Parmi les usages les plus emblématiques, je citerai les fils d’actualité des réseaux sociaux. Or ces réseaux constituent pour les jeunes de 15 ans à 34 ans les vecteurs d’information principaux dans plus de 70 % des cas.
Les algorithmes qui régissent les réseaux sociaux et les mécanismes de traitement des données associées nourrissent tous les fantasmes et autorisent des manipulations d’opinion. Pour reprendre un propos de Tristan Mendès France, maître de conférences à la Sorbonne, spécialiste des nouveaux médias, « les algorithmes accentuent, non pas ce qui est vrai, mais ce qui est choquant, ce qui est clivant ».
Le rapport de la Commission nationale de l’informatique et des libertés de décembre 2017 sur les algorithmes à l’heure de l’intelligence artificielle posait déjà la question en ces termes : comment permettre à l’homme de garder la main ? J’ajouterai : comment le citoyen, la démocratie, la République peuvent-ils garder la main ?

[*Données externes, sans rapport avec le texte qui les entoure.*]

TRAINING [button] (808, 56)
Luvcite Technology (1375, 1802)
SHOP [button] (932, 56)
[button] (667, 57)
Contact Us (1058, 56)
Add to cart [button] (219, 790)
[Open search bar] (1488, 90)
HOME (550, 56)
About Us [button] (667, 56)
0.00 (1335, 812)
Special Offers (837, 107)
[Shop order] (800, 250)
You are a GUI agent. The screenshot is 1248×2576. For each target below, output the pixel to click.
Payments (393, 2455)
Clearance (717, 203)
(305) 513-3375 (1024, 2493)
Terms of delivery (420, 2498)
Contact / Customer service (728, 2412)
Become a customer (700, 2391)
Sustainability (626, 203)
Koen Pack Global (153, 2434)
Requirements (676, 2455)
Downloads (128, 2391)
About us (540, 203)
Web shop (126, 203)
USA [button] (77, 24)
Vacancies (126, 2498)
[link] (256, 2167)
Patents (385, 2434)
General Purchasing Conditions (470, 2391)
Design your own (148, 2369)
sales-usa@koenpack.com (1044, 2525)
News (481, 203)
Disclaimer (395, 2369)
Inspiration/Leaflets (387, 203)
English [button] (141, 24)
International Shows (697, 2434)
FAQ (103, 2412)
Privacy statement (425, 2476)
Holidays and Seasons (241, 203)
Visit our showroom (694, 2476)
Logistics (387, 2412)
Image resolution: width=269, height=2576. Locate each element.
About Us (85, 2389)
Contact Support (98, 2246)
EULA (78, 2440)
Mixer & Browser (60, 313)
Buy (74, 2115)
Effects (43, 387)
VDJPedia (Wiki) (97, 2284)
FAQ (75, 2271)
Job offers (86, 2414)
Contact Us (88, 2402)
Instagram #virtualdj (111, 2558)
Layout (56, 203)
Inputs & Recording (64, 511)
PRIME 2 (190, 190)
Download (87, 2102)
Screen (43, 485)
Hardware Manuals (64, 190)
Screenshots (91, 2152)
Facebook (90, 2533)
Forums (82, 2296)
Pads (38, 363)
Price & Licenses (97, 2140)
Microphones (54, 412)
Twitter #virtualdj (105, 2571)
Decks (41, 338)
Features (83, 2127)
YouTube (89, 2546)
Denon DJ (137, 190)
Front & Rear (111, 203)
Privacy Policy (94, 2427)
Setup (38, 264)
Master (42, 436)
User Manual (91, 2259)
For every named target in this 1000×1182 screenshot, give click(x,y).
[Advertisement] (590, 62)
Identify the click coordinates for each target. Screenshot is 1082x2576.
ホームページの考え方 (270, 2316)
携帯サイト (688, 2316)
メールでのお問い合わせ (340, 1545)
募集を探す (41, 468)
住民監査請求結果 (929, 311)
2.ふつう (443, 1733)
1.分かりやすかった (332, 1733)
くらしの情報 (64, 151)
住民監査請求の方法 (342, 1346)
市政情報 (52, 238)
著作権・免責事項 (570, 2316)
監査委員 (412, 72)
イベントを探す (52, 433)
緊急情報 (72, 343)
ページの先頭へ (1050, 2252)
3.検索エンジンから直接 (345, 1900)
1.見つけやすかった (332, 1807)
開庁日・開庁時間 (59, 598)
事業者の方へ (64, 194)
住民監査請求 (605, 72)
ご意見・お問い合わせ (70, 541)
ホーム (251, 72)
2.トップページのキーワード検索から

Là où le débat public, le débat démocratique, la Constitution, la République posent des règles – l’égalité hommes-femmes, des principes non discriminatoires, le respect de la vérité –, la fabrique de l’opinion pour les jeunes générations s’opère très majoritairement dans un espace dérégulé, international, dans lequel la réalité peut être distendue.
Aristote disait que le progrès ne vaut que s’il est partagé par tous. Monsieur le secrétaire d’État, quelle stratégie comptez-vous proposer pour mettre en œuvre des usages éthiques et régulés de l’intelligence artificielle dans le secteur de l’information ?
M. le président. La parole est à M. le secrétaire d’État.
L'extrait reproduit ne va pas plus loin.